Honda maintained that Batchelder did not have standing to bring either derivative action because under Japanese law shareholders and not holders of ADRs may bring derivative actions. Batchelder purchased his ADRs under a deposit agreement with Morgan Guaranty and Honda Japan. The deposit agreement contained a choice of law clause which read:
"This Deposit Agreement and the [American Depository] Receipts and all right hereunder and thereunder and provisions hereof and thereof shall be governed by and construed in accordance with the laws of the State of New York, United States of America. It is understood that notwithstanding any present or future provision of the laws of the State of New York, the rights of holders of Stock and other Deposited Securities, and the duties and obligations of the Company in respect to such holders, as such, shall be governed by the laws of Japan."
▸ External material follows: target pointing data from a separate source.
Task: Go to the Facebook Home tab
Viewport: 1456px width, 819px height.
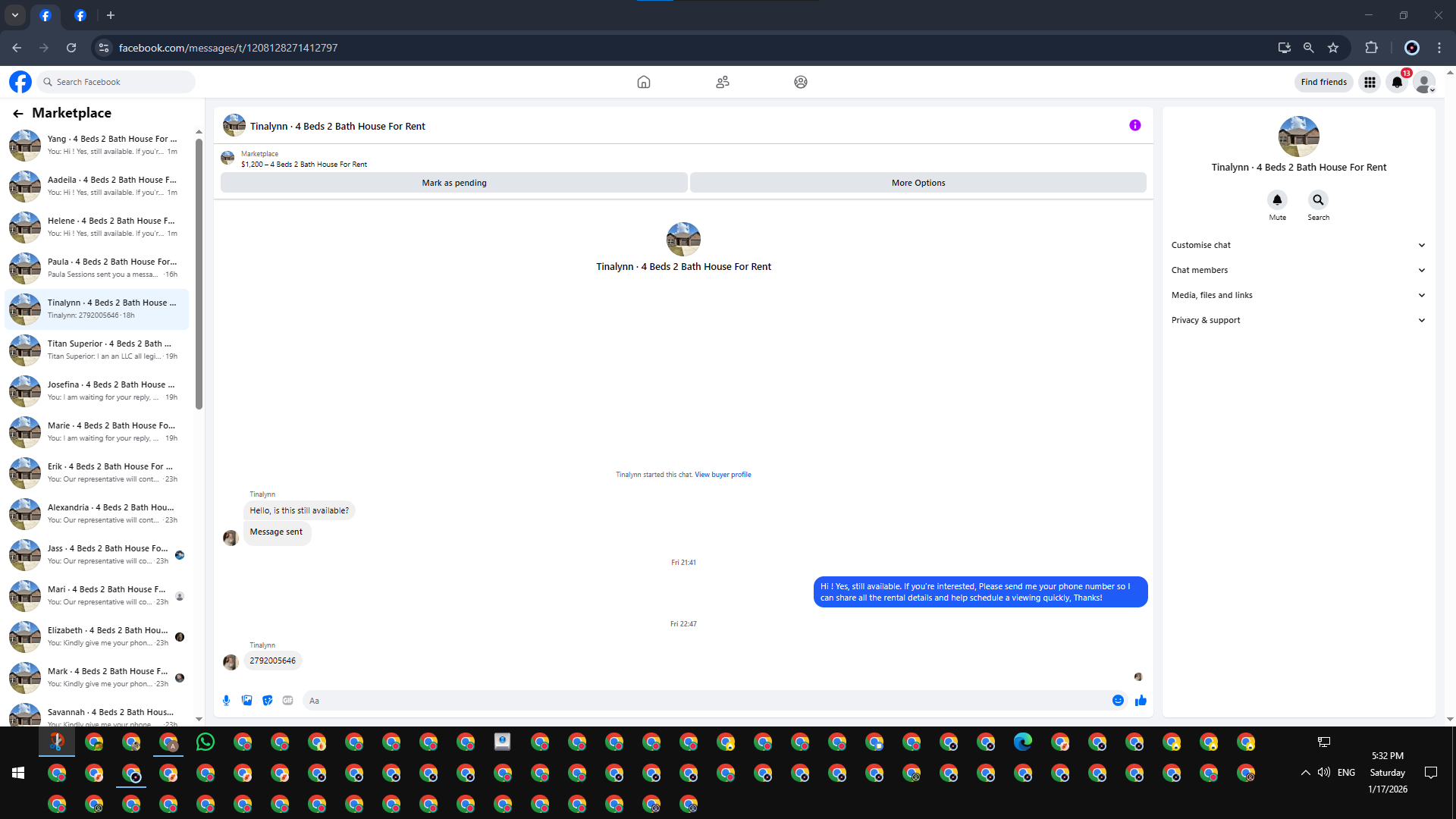Action: point(643,82)
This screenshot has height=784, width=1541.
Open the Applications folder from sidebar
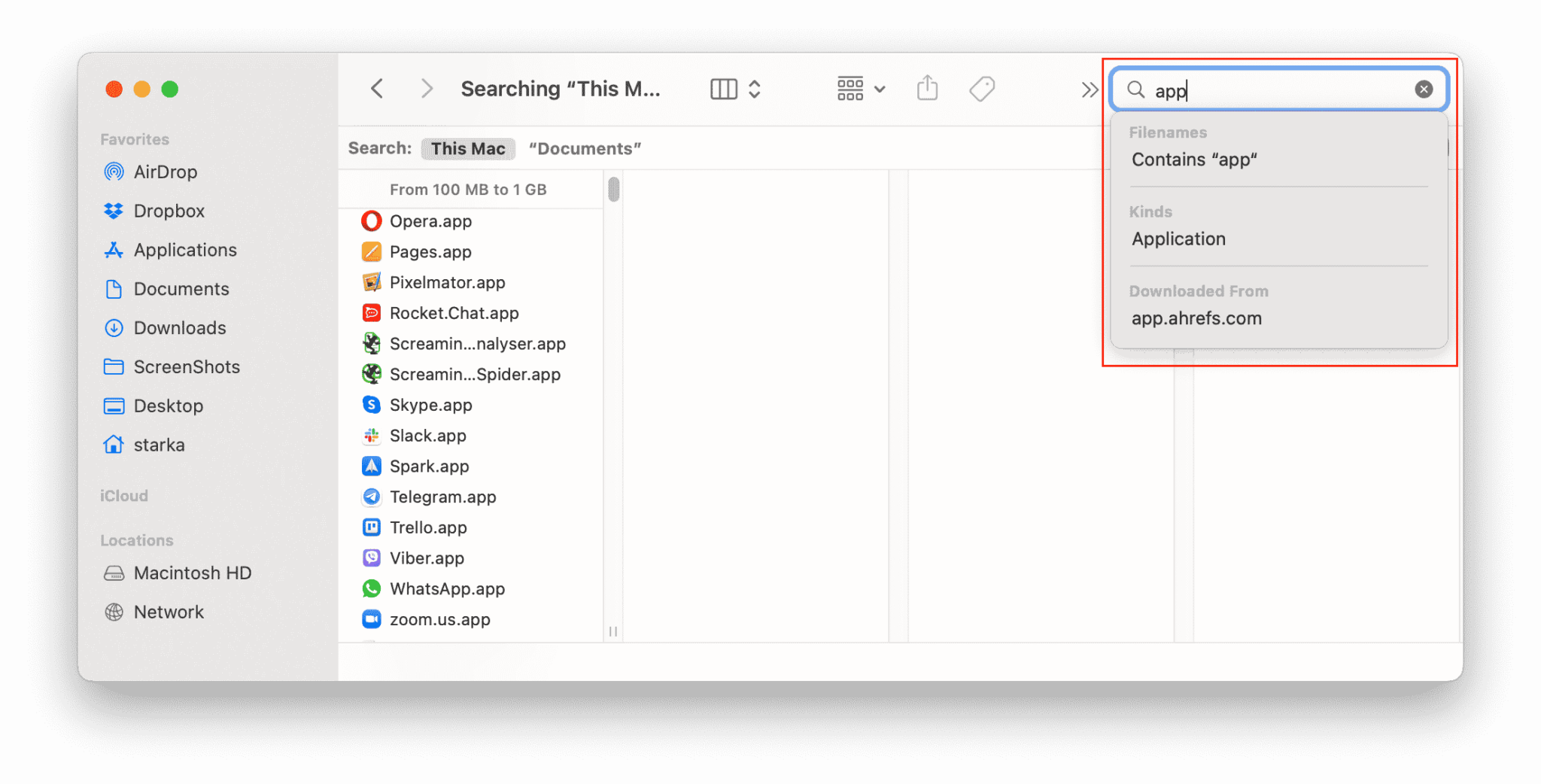tap(185, 250)
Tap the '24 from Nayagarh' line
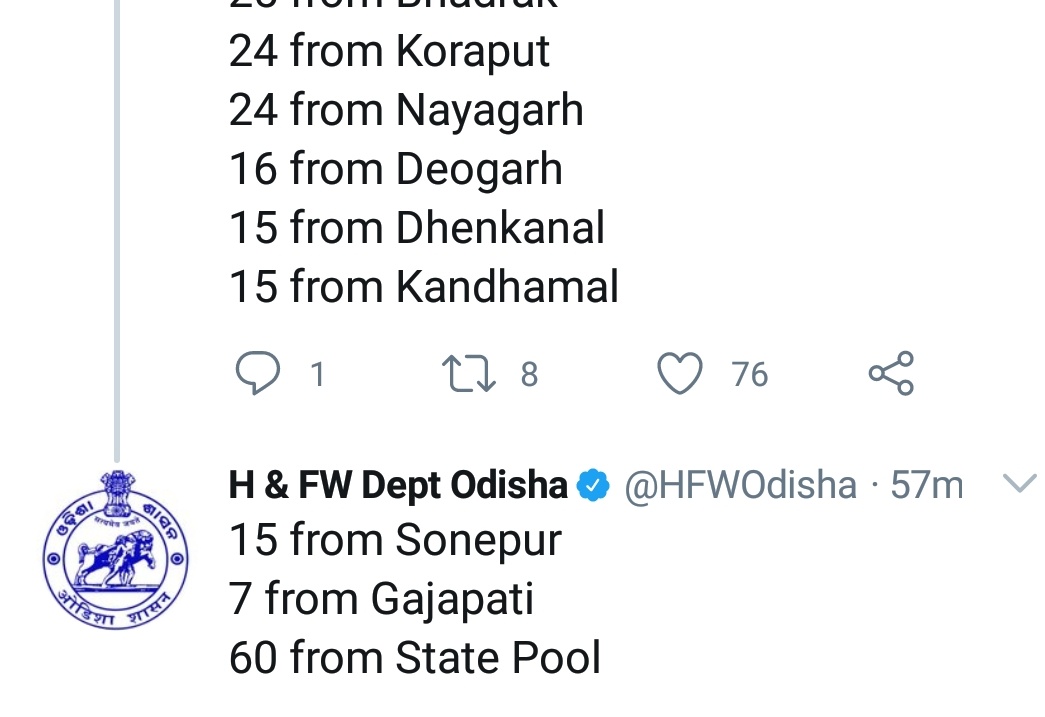This screenshot has height=717, width=1045. click(406, 110)
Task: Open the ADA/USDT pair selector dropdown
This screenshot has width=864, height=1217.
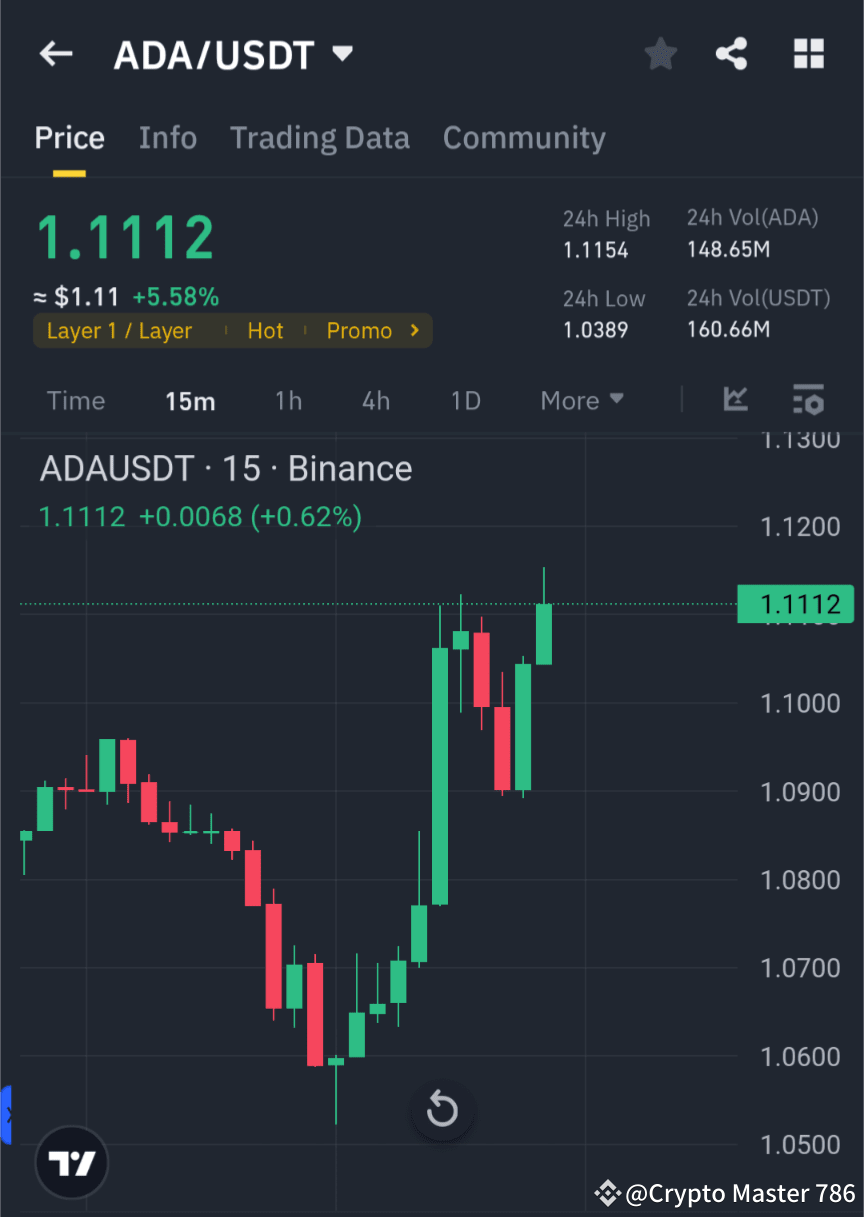Action: 232,54
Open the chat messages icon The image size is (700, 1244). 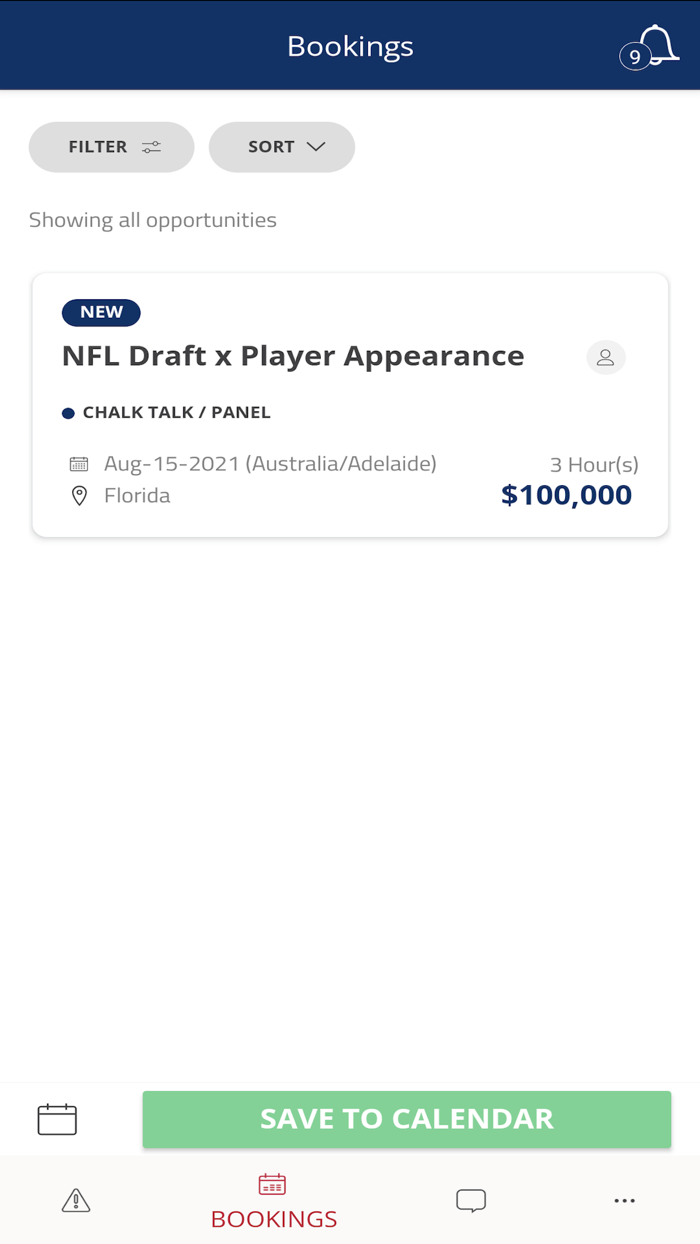470,1200
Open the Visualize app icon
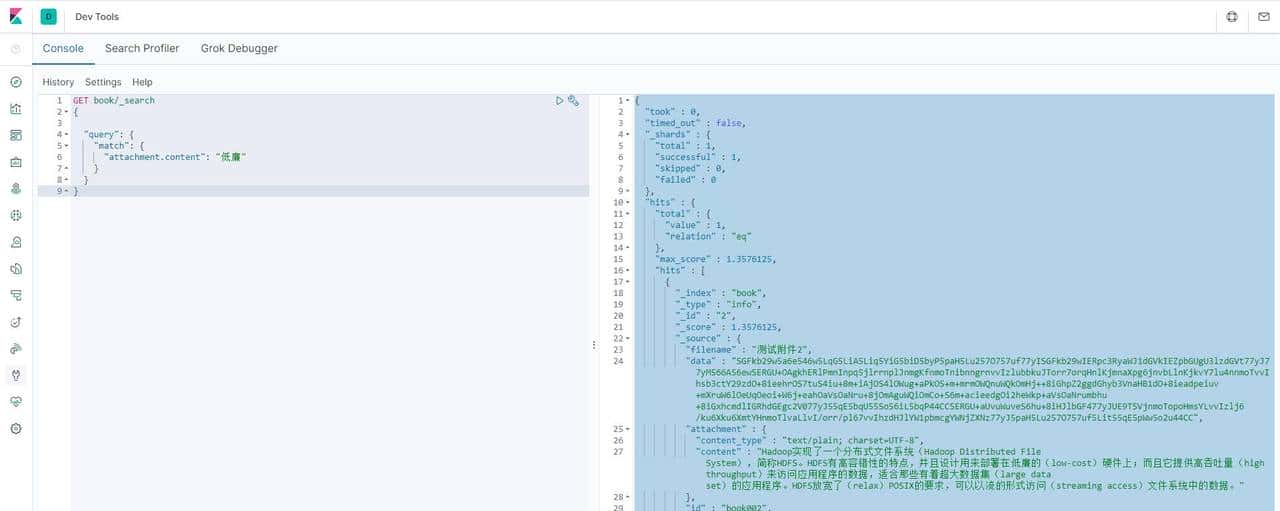This screenshot has width=1280, height=511. click(15, 109)
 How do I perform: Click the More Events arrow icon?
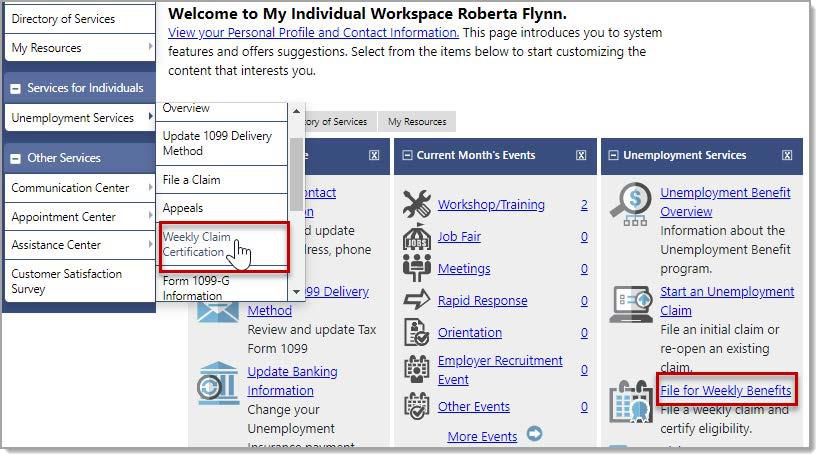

The Ninth Circuit held that under the second sentence of this choice of law clause, Japanese law governs the rights of holders of ADRs in Honda Japan. While Article 267 of the Japanese Commercial Code allows for a derivative action in the name of a Japanese company, the Ninth Circuit found, on the basis of expert testimony, that only shareholders have rights under Article 267 and dismissed the case.
Batchelder argued that he was never given a copy of and never consented to the deposit agreement. In response, the Ninth Circuit quoted a number of SEC releases to the effect that: "[T]he deposit agreement constitutes the contract between the issuer of the deposited securities, the depository and the holders of ADRs. ADR holders are deemed to have agreed to all terms in the deposit agreement by their acceptance and holding ADRs."
The holding in Batchelder may seem inequitable because the plaintiff did not have his day in court. However, the case is significant in that it upholds the validity of choice of law clauses in financial contracts.